Via al quadro temporaneo sugli aiuti di Stato Ue per far fronte alla crisi di Hormuz
Ok a sostegni fino al 70% degli extracosti per il fuel alle imprese di trasporto stradale, ferroviario e per via d’acqua interne

Sarà operativo fino a fine anno – precisamente fino al 31 dicembre 2026 – il nuovo quadro temporaneo per gli aiuti di Stato adottato oggi dalla Commissione Europea con lo scopo di sostenere i settori colpiti dalla crisi in Medio Oriente (Middle East Crisis Temporary State Aid Framework).
Tra i settori trattati dal Metsaf, spiega la stessa Commissione, ci sono anche quelli dei trasporti terrestri e di short sea su tratte intraeuropee (al fianco di quelli di agricoltura e pesca), i quali potranno ricevere sostegni a coprire fino il 70% degli extracosti dovuti per il carburante (e per i fertilizzanti).
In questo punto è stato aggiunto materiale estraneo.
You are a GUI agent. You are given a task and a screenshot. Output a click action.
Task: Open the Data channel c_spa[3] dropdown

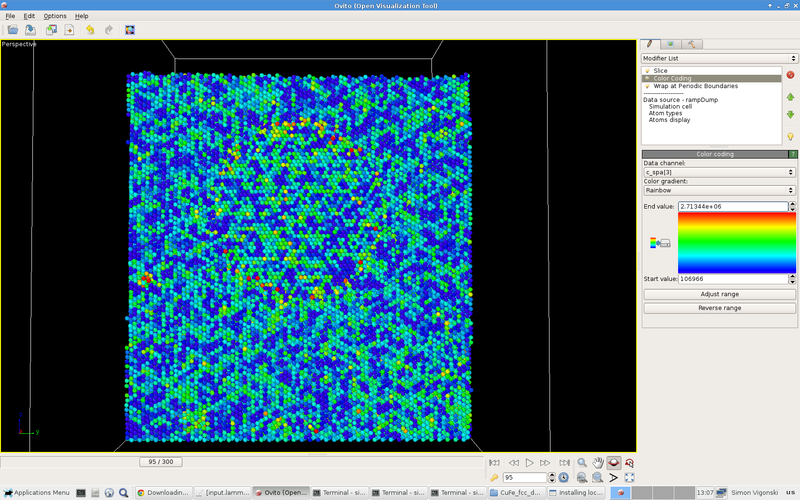pyautogui.click(x=718, y=172)
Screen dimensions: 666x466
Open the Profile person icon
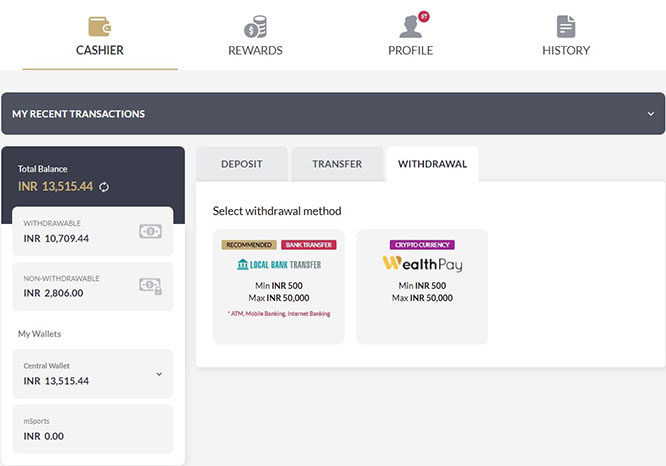(x=409, y=27)
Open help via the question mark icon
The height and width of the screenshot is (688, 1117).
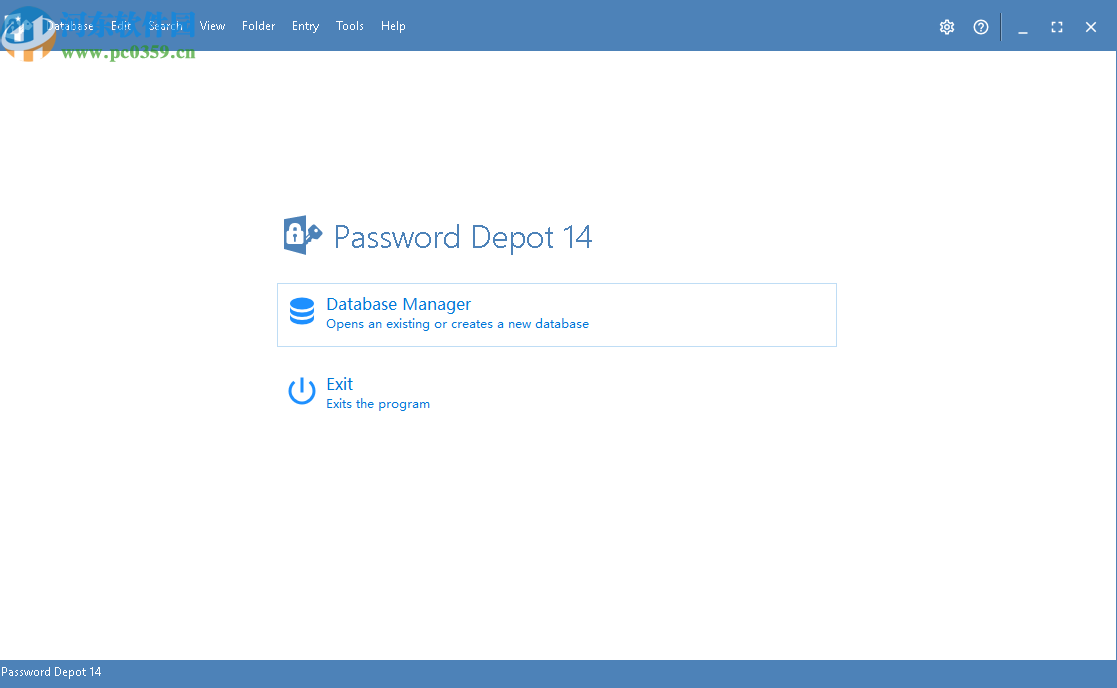tap(980, 27)
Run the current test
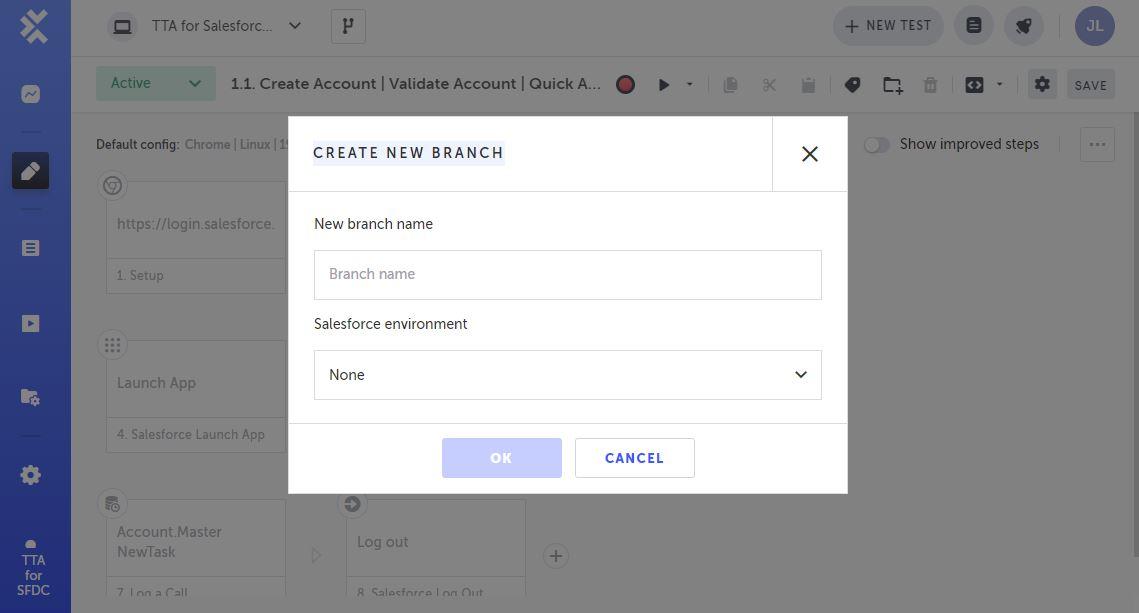 pos(664,84)
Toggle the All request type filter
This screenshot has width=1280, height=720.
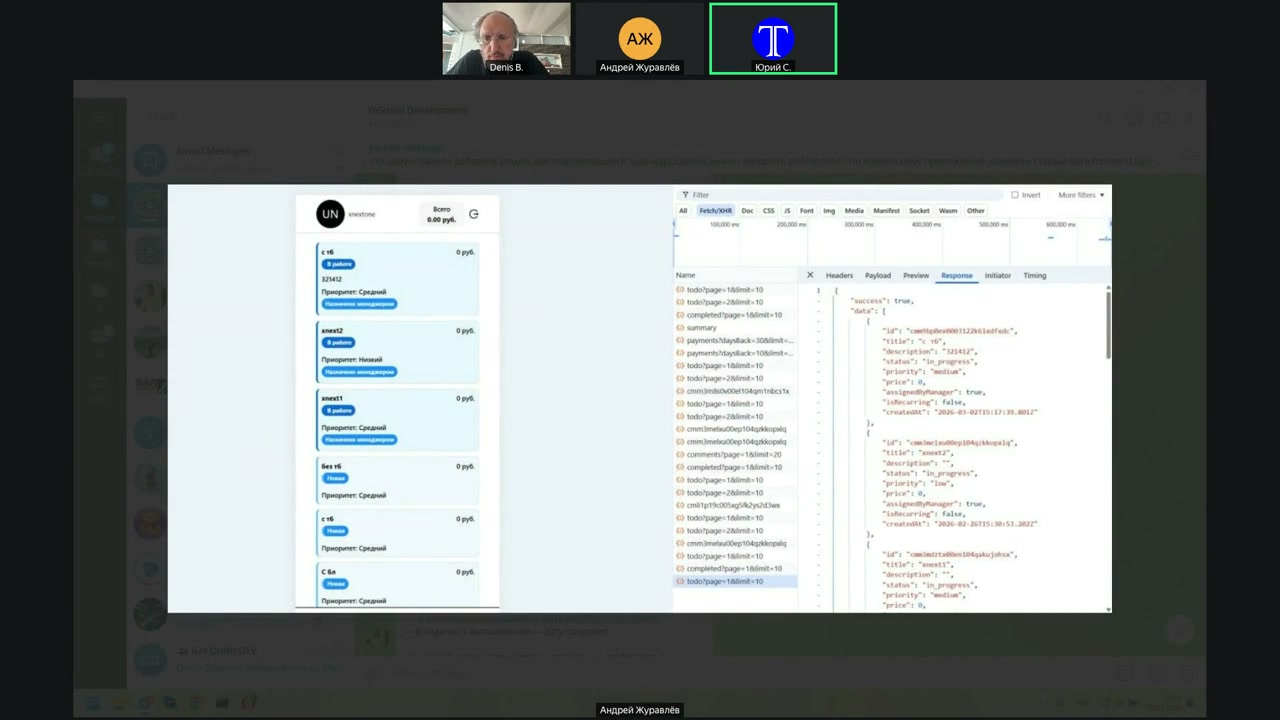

In generale, l’aumento di prezzo sarà determinato da ciascuno Stato membro esaminando la differenza tra il prezzo di mercato pertinente e un prezzo di riferimento storico applicabile.
Per questi settori, un’opzione semplificata renderà più facile per i beneficiari essere ammissibili all’aiuto, consentendo agli Stati membri di calibrare gli importi dei singoli sostegni su elementi quali le dimensioni e il tipo di attività dei beneficiari, una stima generale del consumo di combustibile nel settore o altri parametri pertinenti, consentendo a ciascun beneficiario di ricevere un contributo fino a 50mila euro.
Il documento tratta nel dettaglio il tema dei sostegni al trasporto short sea su rotte intraeuropee, nonché di quello per via aerea. Ampio spazio è dedicato anche a quello terrestre, categoria in cui vengono ricompresi quelli su strada, ferrovia e per vie navigabili interne.
La preoccupazione della Commissione per questo ambito di servizi è che la persistenza di elevati costi del fuel faccia crollare la reddittività delle imprese, con il rischio di uscita dal mercato delle imprese e crisi di capacità. Questo anche per il trasporto su ferro, benché in media meno direttamente esposto agli shock dei prezzi del petrolio e del gas, dato che non in tutti gli stati membri è presente lo stesso livello di elettrificazione delle linee.
Da qui la valutazione che “aiuti temporanei” di “importo limitato” a favore di imprese attive in questi settori possono servire a mitigare gli effetti della crisi. Gli aiuti, chiarisce la Commissione, saranno concessi entro il 31 dicembre (per il periodo dal 1 marzo al 31 dicembre), in forma di “sovvenzioni dirette, agevolazioni fiscali e di pagamento o in altre forme, quali garanzie, prestiti e capitale proprio”. I valori utilizzati dovranno essere “al lordo di qualsiasi imposta o altri oneri” e potranno coprire “fino al 70 % dei costi supplementari per il combustibile causati dalla crisi in Medio Oriente”.
“Conseguire un’economia pulita – ha chiosato Teresa Ribera, Vicepresidente esecutiva per una Transizione pulita, giusta e competitiva – è ciò che ci proteggerà dalle crisi energetiche del futuro. La transizione energetica rimane la strategia più efficace per l’autonomia, la crescita e la resilienza dell’Europa. Tuttavia le recenti impennate dei prezzi dell’energia richiedono una risposta immediata. Il quadro temporaneo introduce soluzioni facilmente applicabili che attenueranno gli effetti della crisi e sosterranno così il continuo sviluppo di settori fondamentali dell’Ue quali l’agricoltura, la pesca e i trasporti”.